# REQUIRED ACTION:
Starting with the line that contains "The height and width of the screenshot is (574, 228).", copy each line exactly through the end of the listing, and omit all pictures.

# DATASET RECORDS:
* * * *

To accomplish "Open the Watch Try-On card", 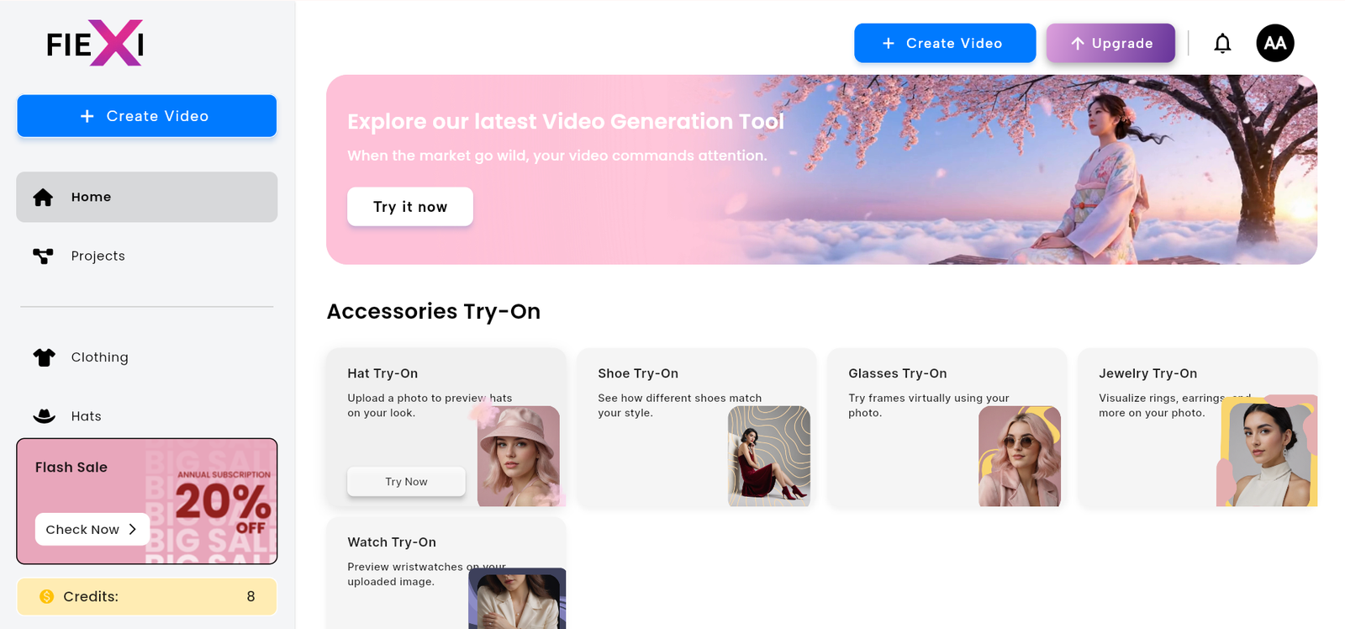I will 446,572.
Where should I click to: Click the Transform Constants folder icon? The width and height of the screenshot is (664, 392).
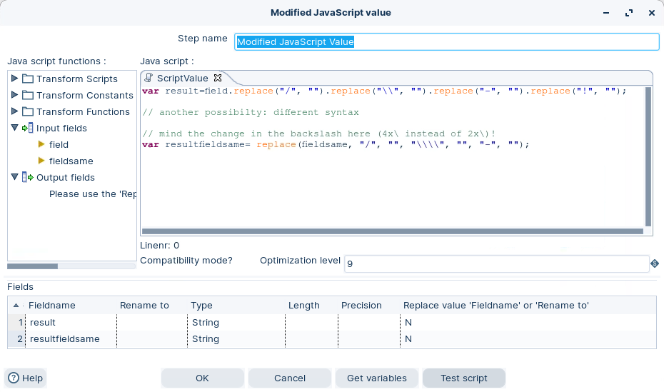tap(28, 95)
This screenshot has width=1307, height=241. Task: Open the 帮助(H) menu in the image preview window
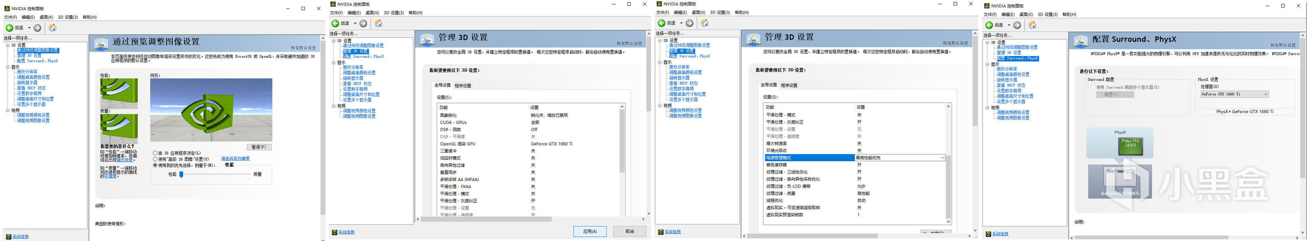pyautogui.click(x=89, y=17)
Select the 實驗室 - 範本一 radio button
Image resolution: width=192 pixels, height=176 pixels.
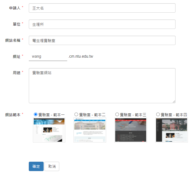click(x=36, y=114)
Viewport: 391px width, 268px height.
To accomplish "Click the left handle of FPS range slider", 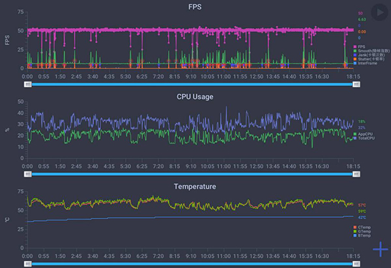I will coord(27,84).
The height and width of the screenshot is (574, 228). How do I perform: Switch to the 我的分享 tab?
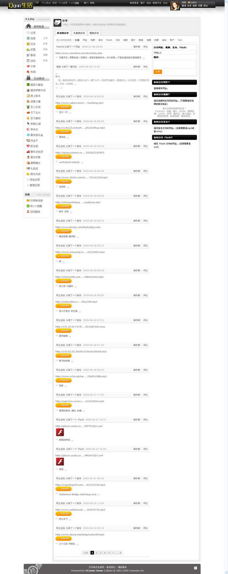94,33
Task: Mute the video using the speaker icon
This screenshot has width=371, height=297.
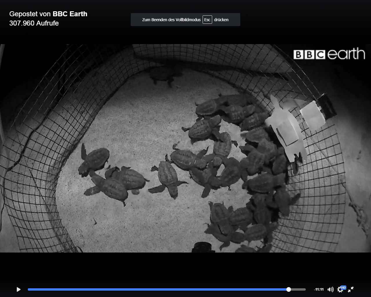Action: coord(330,289)
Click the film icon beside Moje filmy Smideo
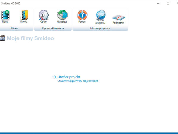Viewport: 178px width, 134px height. 3,38
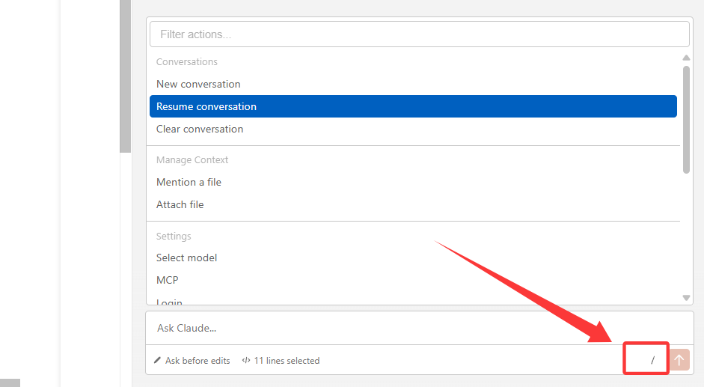The width and height of the screenshot is (704, 387).
Task: Click the action list scrollbar thumb
Action: coord(686,120)
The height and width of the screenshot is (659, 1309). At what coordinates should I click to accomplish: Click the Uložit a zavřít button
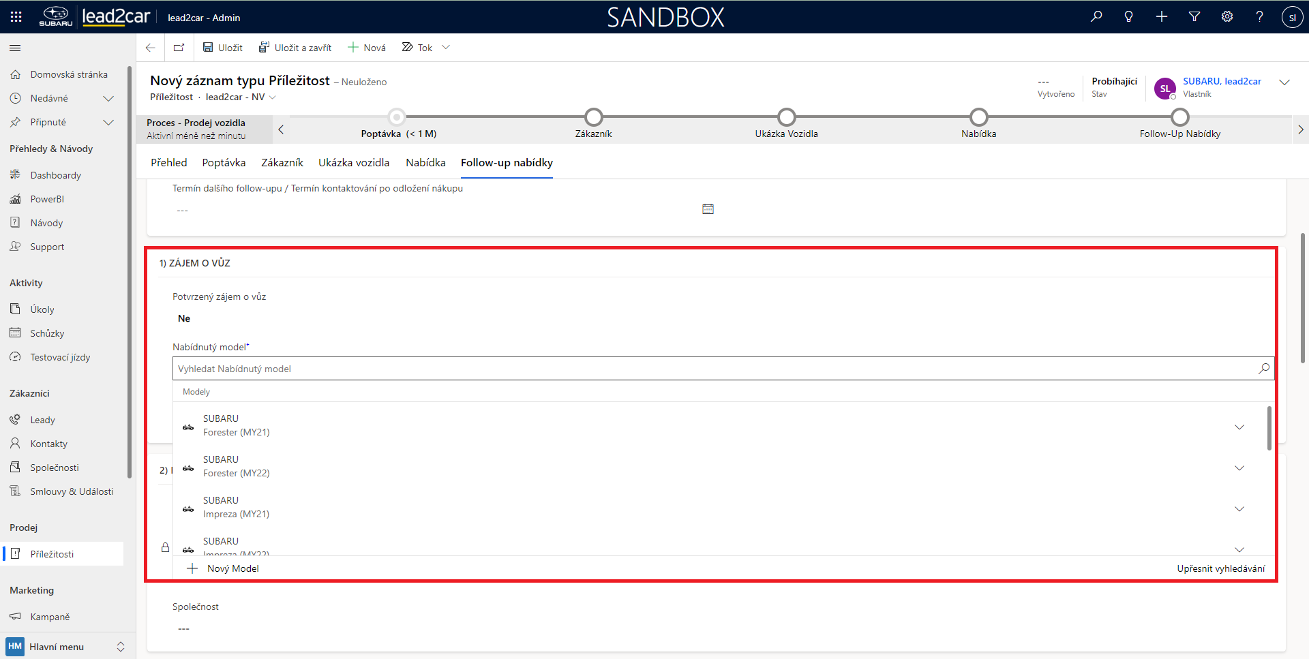295,48
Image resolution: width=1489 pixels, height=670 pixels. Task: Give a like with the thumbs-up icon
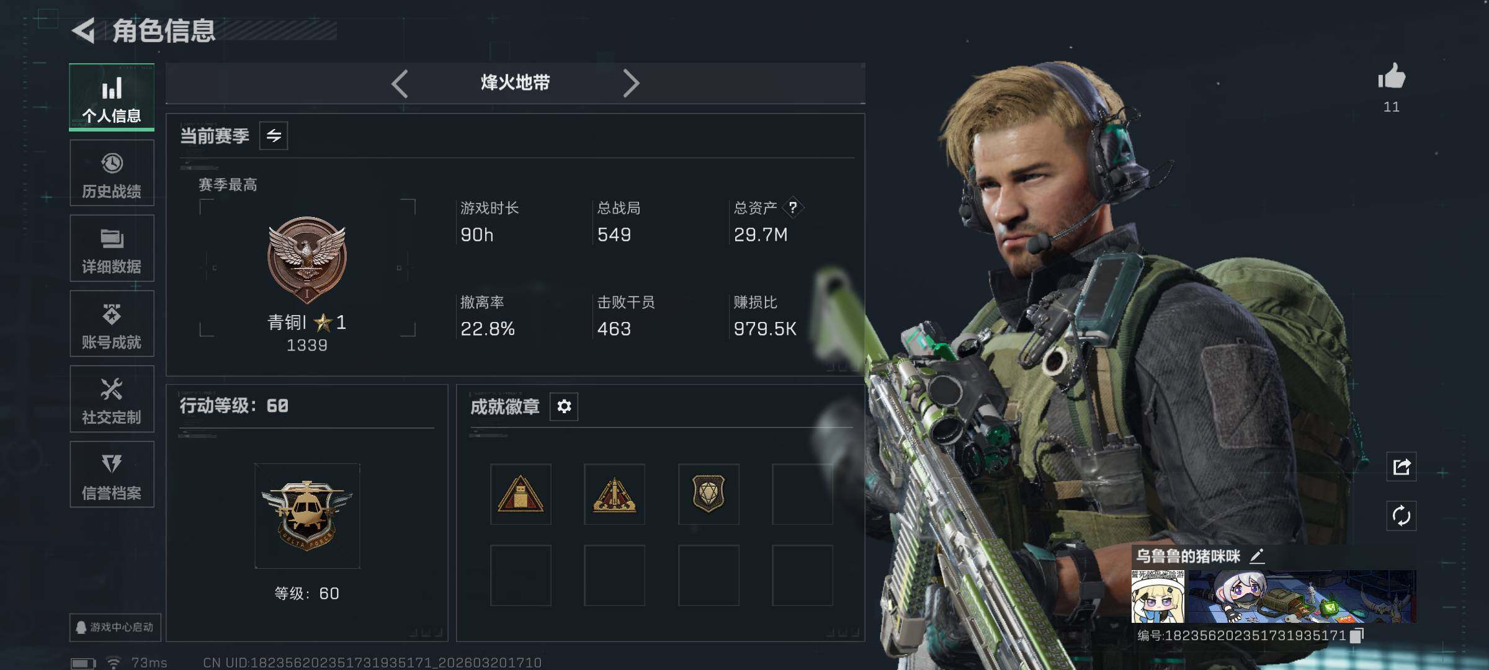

* * * *

# ANSWER TO THIS TASK:
The height and width of the screenshot is (574, 228). How do I perform: Switch to the 我的分享 tab?
94,33
Task: Mute the video using the speaker icon
This screenshot has width=371, height=297.
Action: coord(330,289)
Click the film icon beside Moje filmy Smideo
Viewport: 178px width, 134px height. 3,38
The width and height of the screenshot is (704, 387).
Task: Click the action list scrollbar thumb
Action: coord(686,120)
The height and width of the screenshot is (659, 1309). At what coordinates should I click to accomplish: Click the Uložit a zavřít button
295,48
Image resolution: width=1489 pixels, height=670 pixels. Task: Give a like with the thumbs-up icon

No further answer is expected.